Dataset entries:
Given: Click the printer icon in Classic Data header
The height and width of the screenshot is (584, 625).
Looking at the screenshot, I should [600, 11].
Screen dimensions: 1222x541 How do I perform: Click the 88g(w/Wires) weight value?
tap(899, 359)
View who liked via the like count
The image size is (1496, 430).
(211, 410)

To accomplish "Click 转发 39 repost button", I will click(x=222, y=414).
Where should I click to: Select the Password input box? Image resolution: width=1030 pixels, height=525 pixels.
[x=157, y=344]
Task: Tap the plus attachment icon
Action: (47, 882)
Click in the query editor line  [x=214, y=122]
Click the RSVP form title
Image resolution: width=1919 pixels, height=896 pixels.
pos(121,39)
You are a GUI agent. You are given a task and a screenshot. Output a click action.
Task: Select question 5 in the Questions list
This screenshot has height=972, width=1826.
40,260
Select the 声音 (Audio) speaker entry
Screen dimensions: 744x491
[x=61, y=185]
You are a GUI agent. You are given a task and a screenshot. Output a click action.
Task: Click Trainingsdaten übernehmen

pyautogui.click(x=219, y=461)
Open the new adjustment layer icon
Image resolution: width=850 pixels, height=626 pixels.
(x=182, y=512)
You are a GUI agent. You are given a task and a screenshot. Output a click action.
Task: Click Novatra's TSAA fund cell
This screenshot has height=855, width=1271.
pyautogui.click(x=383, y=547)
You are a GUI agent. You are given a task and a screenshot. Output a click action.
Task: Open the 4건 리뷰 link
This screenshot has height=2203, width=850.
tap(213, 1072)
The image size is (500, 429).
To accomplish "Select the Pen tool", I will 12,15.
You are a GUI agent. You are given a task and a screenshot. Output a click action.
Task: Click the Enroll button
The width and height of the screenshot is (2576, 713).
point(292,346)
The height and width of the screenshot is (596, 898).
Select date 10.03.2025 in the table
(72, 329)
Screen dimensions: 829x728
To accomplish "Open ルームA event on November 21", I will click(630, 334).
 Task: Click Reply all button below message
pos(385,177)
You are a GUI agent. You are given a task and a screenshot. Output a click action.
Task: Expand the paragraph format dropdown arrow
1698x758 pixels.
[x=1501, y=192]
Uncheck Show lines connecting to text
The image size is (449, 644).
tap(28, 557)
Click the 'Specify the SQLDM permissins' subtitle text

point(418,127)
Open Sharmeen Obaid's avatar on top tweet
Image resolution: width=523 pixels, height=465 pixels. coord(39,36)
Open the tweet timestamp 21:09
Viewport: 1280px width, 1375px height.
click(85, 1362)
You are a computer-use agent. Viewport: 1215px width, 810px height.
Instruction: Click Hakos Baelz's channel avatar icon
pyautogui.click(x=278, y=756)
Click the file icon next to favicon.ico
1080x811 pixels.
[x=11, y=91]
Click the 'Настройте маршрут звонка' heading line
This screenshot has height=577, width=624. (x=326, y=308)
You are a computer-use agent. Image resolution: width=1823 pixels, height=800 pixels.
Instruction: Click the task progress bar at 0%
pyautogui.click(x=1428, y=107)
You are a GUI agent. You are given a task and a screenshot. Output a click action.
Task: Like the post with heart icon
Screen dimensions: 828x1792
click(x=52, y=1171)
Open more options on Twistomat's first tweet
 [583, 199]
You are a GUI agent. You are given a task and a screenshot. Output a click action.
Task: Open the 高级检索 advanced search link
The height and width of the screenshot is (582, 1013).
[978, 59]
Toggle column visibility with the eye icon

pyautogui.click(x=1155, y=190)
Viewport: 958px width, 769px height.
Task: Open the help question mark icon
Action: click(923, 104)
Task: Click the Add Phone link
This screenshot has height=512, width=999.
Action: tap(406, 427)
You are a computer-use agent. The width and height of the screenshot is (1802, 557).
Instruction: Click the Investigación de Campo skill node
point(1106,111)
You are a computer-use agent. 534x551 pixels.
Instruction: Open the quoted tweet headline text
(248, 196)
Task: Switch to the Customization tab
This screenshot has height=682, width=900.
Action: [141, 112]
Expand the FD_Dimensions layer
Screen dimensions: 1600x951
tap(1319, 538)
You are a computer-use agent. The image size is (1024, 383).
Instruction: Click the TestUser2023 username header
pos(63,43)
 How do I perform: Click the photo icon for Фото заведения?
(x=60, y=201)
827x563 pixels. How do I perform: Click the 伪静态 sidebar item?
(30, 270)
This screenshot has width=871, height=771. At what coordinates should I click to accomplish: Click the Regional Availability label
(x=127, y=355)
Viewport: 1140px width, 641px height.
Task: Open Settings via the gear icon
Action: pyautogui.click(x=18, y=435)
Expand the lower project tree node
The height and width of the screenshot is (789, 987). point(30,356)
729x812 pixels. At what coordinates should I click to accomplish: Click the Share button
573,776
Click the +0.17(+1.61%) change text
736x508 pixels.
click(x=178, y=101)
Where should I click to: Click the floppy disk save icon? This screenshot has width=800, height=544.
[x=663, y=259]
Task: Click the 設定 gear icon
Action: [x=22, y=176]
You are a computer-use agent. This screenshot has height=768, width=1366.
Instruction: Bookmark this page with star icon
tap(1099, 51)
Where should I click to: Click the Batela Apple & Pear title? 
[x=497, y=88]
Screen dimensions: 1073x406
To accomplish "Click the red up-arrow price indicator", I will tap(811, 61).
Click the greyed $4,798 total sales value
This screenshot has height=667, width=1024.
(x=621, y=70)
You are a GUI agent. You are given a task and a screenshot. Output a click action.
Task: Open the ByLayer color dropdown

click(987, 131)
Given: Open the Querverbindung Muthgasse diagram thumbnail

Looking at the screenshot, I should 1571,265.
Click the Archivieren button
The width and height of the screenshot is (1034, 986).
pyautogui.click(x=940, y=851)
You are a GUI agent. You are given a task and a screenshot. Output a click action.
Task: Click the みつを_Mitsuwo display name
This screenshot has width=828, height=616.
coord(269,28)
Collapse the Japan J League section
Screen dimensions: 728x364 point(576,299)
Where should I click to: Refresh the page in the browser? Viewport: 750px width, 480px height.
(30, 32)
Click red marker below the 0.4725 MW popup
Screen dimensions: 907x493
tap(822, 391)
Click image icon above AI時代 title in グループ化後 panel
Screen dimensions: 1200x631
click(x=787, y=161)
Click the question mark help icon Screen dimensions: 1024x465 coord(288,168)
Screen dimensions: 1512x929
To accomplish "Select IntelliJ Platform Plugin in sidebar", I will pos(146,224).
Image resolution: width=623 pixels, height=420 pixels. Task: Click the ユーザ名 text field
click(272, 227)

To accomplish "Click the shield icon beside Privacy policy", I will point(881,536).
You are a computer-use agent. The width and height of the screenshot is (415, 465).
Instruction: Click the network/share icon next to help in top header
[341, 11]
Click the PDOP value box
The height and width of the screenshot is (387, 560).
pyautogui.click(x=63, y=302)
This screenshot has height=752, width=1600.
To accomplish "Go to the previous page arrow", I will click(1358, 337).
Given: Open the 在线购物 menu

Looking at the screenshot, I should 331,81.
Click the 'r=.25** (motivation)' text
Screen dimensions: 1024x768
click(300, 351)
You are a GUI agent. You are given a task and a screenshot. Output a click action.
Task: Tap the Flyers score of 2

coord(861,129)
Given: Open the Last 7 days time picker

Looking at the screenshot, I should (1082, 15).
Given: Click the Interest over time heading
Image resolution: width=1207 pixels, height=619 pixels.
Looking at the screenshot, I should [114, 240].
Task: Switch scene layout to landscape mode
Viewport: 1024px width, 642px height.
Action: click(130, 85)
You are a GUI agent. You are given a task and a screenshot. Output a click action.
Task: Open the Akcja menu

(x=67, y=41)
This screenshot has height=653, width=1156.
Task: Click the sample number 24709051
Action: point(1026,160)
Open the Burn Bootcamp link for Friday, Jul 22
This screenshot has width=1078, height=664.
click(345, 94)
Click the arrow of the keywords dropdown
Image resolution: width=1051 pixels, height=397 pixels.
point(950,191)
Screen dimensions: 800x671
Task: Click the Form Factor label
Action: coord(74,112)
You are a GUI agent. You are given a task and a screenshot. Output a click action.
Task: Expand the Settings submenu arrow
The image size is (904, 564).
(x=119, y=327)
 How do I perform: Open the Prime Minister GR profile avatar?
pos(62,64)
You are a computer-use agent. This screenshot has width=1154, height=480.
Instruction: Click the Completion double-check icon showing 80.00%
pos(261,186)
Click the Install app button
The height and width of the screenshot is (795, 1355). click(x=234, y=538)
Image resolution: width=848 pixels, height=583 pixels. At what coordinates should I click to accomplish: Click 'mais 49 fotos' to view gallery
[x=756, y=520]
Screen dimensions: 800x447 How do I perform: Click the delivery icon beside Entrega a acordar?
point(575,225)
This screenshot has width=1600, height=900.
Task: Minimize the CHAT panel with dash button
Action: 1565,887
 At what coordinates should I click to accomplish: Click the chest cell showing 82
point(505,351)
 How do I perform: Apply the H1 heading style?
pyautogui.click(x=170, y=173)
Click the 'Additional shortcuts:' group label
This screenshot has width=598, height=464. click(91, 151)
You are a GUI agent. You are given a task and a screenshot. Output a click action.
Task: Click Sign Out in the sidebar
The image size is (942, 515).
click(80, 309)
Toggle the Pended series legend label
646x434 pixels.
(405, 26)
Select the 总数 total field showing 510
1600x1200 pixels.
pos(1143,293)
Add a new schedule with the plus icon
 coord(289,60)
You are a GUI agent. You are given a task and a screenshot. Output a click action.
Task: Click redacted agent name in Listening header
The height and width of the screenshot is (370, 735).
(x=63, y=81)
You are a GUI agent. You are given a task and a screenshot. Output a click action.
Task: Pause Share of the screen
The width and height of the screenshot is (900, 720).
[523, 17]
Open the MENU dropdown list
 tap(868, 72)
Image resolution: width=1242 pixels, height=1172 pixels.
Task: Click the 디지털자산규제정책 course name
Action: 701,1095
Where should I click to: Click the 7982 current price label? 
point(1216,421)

== PROBLEM TO WORK ON ==
All lines from the one containing "Where should I click to: Click the 7982" through the last line of the data, both included, are to be retyped exactly, and no other line belongs in the answer.

== ANSWER FOR THIS EXERCISE ==
Where should I click to: Click the 7982 current price label? 
point(1216,421)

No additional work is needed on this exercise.